Requirement 1:
In the article about Kentucky's ban on gender-affirming care, translate this sentence into Spanish: "Later this week, the Ohio legislature will continue deliberating its own version of the anti-trans measure."
Requirement 2:
According to the article about Kentucky's ban on gender-affirming care, on what date is Senate Bill 150 set to take full effect?
Requirement 3:
Repeat the part of the article about Kentucky's ban on gender-affirming care starting with "Later this week, the" and going on through "assigned at birth.".

Source document:
——

Gender-affirming care ban set to take effect in KY this summer. ACLU asks court to stop it
The American Civil Liberties Union of Kentucky has asked a federal judge to temporarily block the state from enforcing Senate Bill 150, a Republican-backed law that bans gender-affirming care for transgender youth in Kentucky.
On Monday, the ACLU of Kentucky asked a federal court for temporary injunctive relief while a larger lawsuit challenging the constitutionality of the new law proceeds through the court system. Earlier this month, the advocacy organization filed a larger suit, Doe v. Thornbury, on behalf of seven unnamed minor plaintiffs and their families. It argues that the new law, passed this legislative session and poised to take full effect June 29, threatens to violate both plaintiffs’ and their parents’ individual protected rights under the Fourteenth Amendment.
“The families we represent from across the commonwealth should be able to begin or continue essential medical care for their children while our case plays out in the courts,” Corey Shapiro, legal director for the ACLU of Kentucky, said in a statement.
“Banning medically necessary care for trans youth is not supported by science or reputable major medical associations,” he added. “These are merely political attacks from groups with a fundamental opposition to transgender people being able to live openly, freely, and affirmed as who they really are.”
Filed in U.S. District Court for the Western District of Kentucky, the larger suit challenges the portion of the Republican-backed law that bans gender transition health care services for youth living with gender dysphoria, including puberty blockers and cross-sex hormones such as testosterone and estrogen.
The ACLU’s 33-page motion for preliminary injunctive relief, co-filed with the National Center for Lesbian Rights, says the health care ban “is not only cruel, it violates the fundamental due process rights of parents to obtain established medical care for their children and denies transgender minors equal protection of the laws.”
A motion for injunctive relief is only granted if a court believes that not doing so will cause irreparable harm to the petitioning party. The ACLU argues, in this case, irreparable harm is more than inevitable if all of Senate Bill 150 is allowed to take effect.
The law violates the Equal Protection Clause under the Fourteenth Amendment, they argue, because it “expressly discriminates on the basis of sex,” the organization wrote. It “targets transgender adolescents, denying them medically-necessary care because of their gender nonconformity.”
This denial also violates parents’ rights under the same federal protections to “seek and follow medical advice to safeguard their children’s health,” the ACLU said.
Kentucky is one of several GOP-controlled states so far this year to pass a sweeping prohibition on health care targeting trans youth.
Later this week, the Ohio legislature will continue deliberating its own version of the anti-trans measure.
The commonwealth’s Senate Bill 150 not only outlaws gender-affirming health care for trans youth, it restricts and regulates curriculum in public K-12 schools about gender identity and sexuality, and requires schools to create enforceable policies that keep trans students out of bathrooms that don’t correspond with their gender assigned at birth.

——

Data supplied:
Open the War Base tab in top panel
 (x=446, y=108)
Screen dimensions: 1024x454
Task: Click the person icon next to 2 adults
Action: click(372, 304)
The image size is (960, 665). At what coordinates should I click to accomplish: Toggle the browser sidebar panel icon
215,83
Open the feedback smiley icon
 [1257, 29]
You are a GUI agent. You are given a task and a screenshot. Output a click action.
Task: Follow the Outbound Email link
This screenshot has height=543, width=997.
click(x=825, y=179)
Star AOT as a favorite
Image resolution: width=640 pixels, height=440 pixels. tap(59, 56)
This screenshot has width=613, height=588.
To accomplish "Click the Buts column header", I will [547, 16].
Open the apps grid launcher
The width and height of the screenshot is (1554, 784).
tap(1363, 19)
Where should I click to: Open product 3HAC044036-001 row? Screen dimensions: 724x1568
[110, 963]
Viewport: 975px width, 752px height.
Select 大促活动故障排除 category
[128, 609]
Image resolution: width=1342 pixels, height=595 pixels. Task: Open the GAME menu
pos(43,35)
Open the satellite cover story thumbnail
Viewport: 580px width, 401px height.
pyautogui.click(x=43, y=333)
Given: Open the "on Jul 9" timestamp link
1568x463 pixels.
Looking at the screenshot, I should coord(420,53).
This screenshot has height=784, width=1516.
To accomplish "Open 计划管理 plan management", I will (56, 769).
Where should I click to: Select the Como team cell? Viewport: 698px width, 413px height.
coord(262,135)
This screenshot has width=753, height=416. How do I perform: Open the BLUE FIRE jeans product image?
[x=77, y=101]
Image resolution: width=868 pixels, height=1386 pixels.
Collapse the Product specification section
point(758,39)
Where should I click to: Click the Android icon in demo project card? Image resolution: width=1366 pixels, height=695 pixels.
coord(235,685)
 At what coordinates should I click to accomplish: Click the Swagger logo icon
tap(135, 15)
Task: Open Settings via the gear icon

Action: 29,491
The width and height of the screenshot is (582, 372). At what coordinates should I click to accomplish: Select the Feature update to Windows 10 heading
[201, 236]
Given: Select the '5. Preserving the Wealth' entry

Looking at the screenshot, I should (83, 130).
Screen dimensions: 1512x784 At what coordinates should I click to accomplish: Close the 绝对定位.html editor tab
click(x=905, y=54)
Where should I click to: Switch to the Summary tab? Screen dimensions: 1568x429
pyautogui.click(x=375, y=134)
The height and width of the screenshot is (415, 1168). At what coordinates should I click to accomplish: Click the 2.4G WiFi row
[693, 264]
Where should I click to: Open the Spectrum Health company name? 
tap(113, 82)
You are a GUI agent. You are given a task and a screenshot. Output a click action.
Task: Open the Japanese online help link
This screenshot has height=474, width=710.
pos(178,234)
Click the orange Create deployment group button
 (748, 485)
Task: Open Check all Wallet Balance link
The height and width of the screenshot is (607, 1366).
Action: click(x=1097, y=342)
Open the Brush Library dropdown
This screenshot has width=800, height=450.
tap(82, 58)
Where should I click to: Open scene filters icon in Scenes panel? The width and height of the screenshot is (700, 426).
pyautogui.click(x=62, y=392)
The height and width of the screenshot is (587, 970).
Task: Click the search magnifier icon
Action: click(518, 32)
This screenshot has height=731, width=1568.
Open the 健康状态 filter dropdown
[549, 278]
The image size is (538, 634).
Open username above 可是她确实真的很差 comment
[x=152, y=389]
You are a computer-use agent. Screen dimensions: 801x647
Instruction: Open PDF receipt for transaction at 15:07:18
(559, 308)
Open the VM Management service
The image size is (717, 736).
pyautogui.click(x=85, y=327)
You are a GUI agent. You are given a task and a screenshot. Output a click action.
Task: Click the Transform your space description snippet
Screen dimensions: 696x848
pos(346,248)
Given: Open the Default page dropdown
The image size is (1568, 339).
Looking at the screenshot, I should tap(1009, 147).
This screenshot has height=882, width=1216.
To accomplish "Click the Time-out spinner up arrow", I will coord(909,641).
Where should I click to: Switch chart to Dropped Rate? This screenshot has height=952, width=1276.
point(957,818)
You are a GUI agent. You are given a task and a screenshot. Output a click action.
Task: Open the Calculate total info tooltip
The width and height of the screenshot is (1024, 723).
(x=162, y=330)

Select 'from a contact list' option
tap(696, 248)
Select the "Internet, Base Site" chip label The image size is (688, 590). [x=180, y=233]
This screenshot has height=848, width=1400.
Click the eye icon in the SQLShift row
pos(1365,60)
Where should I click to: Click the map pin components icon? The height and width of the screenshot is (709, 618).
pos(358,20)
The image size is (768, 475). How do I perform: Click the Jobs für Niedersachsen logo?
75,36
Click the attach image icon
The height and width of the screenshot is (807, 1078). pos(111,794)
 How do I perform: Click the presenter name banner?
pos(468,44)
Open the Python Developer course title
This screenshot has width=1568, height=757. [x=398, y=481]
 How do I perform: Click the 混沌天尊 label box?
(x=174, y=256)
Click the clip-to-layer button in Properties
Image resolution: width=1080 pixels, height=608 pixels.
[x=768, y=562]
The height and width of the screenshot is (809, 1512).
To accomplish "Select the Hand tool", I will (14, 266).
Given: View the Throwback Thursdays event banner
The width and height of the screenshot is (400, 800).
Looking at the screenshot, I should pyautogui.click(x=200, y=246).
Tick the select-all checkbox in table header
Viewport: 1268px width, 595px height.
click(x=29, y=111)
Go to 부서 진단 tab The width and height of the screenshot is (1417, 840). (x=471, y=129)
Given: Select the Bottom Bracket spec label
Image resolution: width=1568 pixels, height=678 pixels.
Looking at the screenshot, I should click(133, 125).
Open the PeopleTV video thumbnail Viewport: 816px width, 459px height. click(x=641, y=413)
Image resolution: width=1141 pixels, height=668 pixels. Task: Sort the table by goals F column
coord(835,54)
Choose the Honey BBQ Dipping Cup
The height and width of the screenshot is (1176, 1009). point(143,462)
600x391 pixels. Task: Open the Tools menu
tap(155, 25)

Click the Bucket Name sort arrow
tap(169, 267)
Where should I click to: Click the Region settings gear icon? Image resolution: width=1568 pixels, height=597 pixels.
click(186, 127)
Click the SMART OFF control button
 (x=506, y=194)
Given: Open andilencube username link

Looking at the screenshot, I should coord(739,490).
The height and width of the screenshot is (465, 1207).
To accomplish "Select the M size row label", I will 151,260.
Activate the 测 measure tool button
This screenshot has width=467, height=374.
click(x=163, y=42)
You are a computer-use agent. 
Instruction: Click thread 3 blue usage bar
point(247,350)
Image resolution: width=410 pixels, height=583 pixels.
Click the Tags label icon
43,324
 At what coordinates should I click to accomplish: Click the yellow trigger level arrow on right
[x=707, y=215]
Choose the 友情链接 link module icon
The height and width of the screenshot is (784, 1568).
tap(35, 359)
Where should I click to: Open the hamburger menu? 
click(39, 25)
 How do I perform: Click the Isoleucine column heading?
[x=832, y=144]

——

Response area 1:
Más adelante esta semana, la legislatura de Ohio continuará deliberando sobre su propia versión de la medida antitrans.

Response area 2:
June 29

Response area 3:
Later this week, the Ohio legislature will continue deliberating its own version of the anti-trans measure.
The commonwealth’s Senate Bill 150 not only outlaws gender-affirming health care for trans youth, it restricts and regulates curriculum in public K-12 schools about gender identity and sexuality, and requires schools to create enforceable policies that keep trans students out of bathrooms that don’t correspond with their gender assigned at birth.